Thus far, the main argument I've seen against the "Say on Pay" legislation, proposed by Congressional Democrats and passed by the House, is that it overreaches the federal government's historical power to define the relationship among shareholders, directors and officers. This is state law territory traditionally, even though the interstate commerce clause and the decidedly national reach of almost any publicly-traded corporation would nix any claim of unconstitutionality in Congress's mandating that shareholders be able to make a non-binding yes-or-no vote on executive compensation. When I first thought about whether there was another way to get to the result of more shareholder input on executive compensation, I came up with a few ideas:
- Encourage Say on Pay to be legislated by states, maybe with a SD v. Dole-style prod of losing federal funding for anything related to corporate law, governance, etc. On the other hand, this might increase Delaware's incorporation advantage even more; I could imagine the state deciding that it makes more money on its board-friendly corporate law than it would lose by acceding to the federal demand.

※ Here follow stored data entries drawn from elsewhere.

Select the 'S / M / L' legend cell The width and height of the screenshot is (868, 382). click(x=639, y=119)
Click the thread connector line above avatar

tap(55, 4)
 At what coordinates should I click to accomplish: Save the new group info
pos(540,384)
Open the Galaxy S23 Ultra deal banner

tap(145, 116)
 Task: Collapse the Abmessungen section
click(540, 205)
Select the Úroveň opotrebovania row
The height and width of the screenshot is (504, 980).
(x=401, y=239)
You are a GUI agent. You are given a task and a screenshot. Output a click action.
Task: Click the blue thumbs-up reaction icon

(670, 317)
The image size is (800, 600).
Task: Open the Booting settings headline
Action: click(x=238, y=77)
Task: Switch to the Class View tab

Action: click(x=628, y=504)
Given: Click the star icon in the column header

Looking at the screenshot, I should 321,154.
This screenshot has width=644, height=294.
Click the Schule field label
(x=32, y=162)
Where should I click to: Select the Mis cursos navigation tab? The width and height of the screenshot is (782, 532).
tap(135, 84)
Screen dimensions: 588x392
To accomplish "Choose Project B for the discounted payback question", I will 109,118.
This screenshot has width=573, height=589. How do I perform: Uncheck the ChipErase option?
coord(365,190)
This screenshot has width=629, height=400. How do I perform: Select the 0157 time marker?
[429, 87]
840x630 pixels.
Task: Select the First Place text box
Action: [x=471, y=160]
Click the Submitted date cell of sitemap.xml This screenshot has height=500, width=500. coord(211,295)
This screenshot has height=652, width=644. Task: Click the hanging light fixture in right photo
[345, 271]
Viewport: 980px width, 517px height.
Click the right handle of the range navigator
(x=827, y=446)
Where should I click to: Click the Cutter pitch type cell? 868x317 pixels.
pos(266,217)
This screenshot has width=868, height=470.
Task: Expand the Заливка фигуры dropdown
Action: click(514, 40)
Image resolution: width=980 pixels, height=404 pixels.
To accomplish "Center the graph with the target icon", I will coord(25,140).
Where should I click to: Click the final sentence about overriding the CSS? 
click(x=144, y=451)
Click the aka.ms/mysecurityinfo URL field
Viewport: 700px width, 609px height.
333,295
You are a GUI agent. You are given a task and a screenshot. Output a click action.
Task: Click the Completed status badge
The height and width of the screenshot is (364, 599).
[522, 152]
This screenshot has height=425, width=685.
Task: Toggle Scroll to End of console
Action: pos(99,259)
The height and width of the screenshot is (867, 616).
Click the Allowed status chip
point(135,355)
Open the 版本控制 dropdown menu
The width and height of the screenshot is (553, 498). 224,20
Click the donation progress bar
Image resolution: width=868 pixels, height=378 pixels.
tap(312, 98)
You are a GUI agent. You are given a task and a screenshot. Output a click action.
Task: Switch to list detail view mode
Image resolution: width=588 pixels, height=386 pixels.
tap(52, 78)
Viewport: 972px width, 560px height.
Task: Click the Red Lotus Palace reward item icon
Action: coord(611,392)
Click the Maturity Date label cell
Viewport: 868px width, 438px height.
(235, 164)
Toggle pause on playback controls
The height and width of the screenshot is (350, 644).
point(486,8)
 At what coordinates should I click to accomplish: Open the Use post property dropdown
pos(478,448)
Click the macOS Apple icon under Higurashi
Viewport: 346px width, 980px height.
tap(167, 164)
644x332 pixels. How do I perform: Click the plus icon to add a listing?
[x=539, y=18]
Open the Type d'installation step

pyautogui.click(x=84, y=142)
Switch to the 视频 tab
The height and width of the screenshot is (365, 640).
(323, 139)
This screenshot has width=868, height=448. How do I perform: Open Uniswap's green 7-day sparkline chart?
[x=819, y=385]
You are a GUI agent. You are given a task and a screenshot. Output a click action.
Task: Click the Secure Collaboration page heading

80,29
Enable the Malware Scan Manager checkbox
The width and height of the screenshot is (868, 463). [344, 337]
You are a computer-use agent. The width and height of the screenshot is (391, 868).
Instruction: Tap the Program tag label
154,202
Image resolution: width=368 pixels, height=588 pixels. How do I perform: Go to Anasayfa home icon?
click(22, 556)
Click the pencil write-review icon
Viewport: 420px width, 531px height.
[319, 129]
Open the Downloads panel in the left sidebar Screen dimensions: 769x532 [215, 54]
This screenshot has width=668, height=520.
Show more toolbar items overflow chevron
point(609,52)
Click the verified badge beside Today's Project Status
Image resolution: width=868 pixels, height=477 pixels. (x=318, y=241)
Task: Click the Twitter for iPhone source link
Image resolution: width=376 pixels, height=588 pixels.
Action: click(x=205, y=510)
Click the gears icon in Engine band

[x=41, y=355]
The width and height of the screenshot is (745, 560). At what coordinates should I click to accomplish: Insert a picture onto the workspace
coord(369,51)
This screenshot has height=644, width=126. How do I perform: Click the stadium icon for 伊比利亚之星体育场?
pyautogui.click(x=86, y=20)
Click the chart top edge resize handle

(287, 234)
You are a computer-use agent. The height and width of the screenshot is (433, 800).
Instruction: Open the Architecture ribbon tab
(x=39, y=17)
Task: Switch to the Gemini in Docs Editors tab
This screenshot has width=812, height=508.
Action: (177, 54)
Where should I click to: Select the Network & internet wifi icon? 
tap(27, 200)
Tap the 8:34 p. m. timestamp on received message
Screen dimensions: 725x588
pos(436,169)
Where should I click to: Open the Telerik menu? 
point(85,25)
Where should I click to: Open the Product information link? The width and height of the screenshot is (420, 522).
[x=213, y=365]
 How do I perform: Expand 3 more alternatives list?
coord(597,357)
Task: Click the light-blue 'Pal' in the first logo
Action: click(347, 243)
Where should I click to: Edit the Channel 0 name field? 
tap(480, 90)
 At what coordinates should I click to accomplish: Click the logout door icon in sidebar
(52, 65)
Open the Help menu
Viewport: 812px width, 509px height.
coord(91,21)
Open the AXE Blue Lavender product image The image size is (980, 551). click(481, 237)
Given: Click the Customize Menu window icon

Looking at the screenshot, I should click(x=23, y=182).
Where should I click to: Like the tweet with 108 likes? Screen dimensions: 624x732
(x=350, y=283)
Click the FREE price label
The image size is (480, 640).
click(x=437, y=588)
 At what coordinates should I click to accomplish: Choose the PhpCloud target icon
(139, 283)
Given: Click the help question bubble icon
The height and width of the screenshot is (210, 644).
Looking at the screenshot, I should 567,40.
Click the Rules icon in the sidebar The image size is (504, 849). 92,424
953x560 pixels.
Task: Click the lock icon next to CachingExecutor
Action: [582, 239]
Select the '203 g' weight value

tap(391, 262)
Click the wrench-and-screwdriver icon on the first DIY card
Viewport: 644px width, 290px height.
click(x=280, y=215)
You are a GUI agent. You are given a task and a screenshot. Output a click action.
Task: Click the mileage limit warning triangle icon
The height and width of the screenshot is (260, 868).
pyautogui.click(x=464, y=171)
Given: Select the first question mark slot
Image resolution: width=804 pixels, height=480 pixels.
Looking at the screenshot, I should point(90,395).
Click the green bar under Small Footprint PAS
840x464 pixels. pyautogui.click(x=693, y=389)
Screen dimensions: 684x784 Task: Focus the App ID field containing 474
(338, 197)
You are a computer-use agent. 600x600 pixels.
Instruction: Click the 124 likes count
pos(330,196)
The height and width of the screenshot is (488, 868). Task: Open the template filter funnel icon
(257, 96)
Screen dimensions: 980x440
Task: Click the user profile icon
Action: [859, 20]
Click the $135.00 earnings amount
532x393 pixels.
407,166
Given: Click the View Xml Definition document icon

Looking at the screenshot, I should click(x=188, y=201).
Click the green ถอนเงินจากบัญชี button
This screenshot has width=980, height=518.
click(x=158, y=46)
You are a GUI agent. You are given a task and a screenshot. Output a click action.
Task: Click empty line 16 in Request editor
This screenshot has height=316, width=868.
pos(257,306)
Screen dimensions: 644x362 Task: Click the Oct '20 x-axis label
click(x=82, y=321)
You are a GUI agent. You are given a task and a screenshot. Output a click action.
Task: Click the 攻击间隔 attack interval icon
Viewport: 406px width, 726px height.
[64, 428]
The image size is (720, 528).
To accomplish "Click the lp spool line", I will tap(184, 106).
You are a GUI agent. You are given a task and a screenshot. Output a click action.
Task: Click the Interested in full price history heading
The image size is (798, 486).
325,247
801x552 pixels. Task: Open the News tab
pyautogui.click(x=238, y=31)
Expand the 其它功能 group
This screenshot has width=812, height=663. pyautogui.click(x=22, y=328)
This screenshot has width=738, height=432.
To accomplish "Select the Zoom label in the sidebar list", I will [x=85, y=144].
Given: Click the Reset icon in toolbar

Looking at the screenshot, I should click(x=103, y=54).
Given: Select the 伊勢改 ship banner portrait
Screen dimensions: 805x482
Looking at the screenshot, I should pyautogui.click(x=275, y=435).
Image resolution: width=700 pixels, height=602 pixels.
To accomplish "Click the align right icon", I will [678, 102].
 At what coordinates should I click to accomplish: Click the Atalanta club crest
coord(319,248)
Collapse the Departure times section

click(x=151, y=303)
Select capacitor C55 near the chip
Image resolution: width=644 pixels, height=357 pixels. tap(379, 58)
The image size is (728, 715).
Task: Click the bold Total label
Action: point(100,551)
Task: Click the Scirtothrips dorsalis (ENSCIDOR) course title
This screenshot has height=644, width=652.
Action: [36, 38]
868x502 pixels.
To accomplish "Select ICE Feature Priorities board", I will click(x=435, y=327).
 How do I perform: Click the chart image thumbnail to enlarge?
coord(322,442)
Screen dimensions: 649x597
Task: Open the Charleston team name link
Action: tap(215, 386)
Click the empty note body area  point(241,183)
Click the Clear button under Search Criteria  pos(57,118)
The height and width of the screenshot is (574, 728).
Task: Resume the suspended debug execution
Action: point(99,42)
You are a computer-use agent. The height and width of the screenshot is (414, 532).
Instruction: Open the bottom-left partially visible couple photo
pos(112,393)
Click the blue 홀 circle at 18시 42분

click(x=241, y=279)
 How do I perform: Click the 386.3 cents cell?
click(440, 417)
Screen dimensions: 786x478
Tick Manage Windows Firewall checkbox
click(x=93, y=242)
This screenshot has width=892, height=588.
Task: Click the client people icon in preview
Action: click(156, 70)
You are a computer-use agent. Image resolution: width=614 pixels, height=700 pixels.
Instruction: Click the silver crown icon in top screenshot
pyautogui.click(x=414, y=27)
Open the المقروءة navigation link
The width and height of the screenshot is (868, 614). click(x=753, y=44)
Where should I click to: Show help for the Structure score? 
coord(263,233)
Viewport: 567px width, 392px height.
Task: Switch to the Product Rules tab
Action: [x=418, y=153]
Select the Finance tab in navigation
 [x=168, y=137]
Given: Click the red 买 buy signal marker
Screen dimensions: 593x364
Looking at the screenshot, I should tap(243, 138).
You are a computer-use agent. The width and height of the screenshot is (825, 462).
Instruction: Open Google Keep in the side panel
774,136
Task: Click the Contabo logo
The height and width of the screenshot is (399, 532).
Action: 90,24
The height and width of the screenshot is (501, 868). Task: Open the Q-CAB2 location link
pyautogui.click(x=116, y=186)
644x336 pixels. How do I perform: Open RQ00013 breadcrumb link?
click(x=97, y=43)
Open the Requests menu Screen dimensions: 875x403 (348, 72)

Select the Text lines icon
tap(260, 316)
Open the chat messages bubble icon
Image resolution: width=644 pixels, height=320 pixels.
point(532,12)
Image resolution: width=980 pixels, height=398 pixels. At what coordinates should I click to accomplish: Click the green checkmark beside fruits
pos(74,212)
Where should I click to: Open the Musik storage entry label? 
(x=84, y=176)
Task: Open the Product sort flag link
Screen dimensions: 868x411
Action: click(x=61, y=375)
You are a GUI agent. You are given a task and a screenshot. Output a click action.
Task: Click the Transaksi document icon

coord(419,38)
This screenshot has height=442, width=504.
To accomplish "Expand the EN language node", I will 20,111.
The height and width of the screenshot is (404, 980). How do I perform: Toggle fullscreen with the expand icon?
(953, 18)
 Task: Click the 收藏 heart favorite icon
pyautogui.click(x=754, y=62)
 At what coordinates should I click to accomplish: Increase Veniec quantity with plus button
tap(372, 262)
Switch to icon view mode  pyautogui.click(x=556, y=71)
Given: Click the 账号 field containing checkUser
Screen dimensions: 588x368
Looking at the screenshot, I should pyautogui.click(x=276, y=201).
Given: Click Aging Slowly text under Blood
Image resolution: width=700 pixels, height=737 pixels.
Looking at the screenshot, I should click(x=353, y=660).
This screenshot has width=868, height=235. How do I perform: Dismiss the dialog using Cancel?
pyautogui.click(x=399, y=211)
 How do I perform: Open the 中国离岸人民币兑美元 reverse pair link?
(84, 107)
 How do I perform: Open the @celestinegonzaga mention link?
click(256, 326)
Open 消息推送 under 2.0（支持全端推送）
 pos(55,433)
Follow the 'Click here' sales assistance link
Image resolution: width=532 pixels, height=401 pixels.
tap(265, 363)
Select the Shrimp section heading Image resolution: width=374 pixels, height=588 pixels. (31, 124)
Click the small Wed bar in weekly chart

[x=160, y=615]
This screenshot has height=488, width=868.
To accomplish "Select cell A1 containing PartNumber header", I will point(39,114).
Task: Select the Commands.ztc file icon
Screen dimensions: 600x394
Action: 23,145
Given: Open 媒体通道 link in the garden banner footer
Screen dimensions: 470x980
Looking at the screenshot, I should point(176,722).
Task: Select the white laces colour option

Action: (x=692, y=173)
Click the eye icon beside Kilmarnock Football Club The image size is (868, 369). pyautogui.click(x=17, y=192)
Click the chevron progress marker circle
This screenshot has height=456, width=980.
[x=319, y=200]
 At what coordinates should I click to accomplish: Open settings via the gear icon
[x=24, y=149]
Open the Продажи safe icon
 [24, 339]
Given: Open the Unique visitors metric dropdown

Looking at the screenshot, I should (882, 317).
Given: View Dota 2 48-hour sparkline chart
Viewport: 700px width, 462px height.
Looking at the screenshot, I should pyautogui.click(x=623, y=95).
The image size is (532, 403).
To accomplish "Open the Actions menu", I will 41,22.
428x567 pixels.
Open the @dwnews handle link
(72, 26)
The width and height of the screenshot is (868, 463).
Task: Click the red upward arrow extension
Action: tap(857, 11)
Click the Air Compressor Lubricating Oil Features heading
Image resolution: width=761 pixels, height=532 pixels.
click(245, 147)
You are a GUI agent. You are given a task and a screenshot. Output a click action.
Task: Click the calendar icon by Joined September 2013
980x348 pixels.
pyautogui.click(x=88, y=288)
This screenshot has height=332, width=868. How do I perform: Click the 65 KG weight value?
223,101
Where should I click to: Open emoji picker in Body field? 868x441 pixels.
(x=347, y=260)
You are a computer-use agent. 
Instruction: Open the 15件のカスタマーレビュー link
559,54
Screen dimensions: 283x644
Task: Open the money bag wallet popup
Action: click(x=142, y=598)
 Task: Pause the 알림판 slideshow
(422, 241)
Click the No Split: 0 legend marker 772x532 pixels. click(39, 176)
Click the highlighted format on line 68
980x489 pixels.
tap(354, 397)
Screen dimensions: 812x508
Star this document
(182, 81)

- Push the New York Stock Exchange and NASDAQ to make it a requirement for corporations that list on them, with the usual unspoken threat that if the exchanges don't do it voluntarily, the heavy boot of government will be coming down. Such private action would reach a lot more companies than I would think either federal or state legislation would, because many companies listed on the major U.S. exchanges are incorporated outside the U.S. On the other hand, such an intrusive, extra-territorial requirement might raise howls from other nations' governments, as well as perhaps being enough to make listing on those particular exchanges less attractive. I assume the London Exchange doesn't require foreign corporations to follow British "say on pay" rules. Those rules, incidentally, were legislated after the UK best practice code's recommendations failed to convince the biggest British corporations to voluntarily add an advisory shareholder vote approving or disapproving specific compensation agreements after they become effective.
- I wondered whether the SEC had a rule for executive compensation that sort of parallels Rule 13(e)-3's requirement for taking a public corporation private, wherein key actors are required to justify the fairness of the transaction. This fits with the SEC's general mandate that it can't keep people from doing things the SEC may not like, but by God it can force them to generate a lot of paper if they do. Boards seem to explain their compensation decisions mostly in retrospect, when successfully sued by shareholders in derivative actions (reading Eisner et al trying to justify Ovitz's pay package in the Disney case is slightly painful). Then I remembered: the SEC does now, having adopted Compensation Discussion and Analysis last summer. The SEC is big on "narrative," and the CD&A seems likely to be more of the same:
New company disclosure in the form of a Compensation Discussion and Analysis will address the objectives and implementation of executive compensation programs - focusing on the most important factors underlying each company's compensation policies and decisions. The Compensation Discussion and Analysis will be filed and will thus be a part of the disclosure subject to certification by a company's principal executive officer and principal financial officer.This sounds a bit vague and hand-wavey, and thus likely to fall short of what some have recommended that the CD&A do: "provide a justification for the compensation in light of the demands of the job, the particular industry, the actual performance, and other factors deemed relevant—in short, an explanation of why the compensation committee thinks the compensation is warranted. ... It would oblige specifically named individuals, the members of the compensation committee, to say publicly, 'This is what we are paying these executives, it is justified, and this is why.'" Presumably every corporation's CD&A will include words to the effect of "We want to recruit and retain the best executive talent in the market and reward high performance..." Which is all well and good, but doesn't tell us what the going rate for a good executive is, what the pay negotiations were like, who alternative candidate might be and what they would need to be compensated.
The only public corporation in which I've held stock directly (as opposed to mutual funds & such) issued statements and reports that had none of the above information. Then again, it also is the largest company entangled in a stock options backdating scandal -- having forced out its chairman and CEO over his questionable compensation (for those of you who think only the little guys go down) -- and so explaining the amount paid to executives, as opposed to the sketchy way in which it was paid, probably wasn't a a high priority.
All in all, I'm inclined to agree with Prof. Gordon's wait-and-see approach: "If a CD&A requirement and other process reforms seem ineffective after a five-year trial period, the shareholder advisory vote on a CD&A is an attractive next step." The only trouble with it is its lack of political realism: if the Democrats aren't in power in 2012, neither Congress nor the White House is likely to push for Say on Pay in any form, whether it be coercing the states or the exchanges, or having the SEC take action (Prof. Gordon remarks, "Such a measure could be adopted by ... the SEC as a condition for the circulation of a proxy statement," but it would go against the SEC's normal disinclination to force anything except paperwork on anyone). Therefore I consider it sensible for the Senate Democrats to hold the legislation in committee but continue to emphasize its existence and make clear that they are ready to act when necessary. This also has the political benefit of defining the Democrats as the party of oversight, without completely freaking out the business community.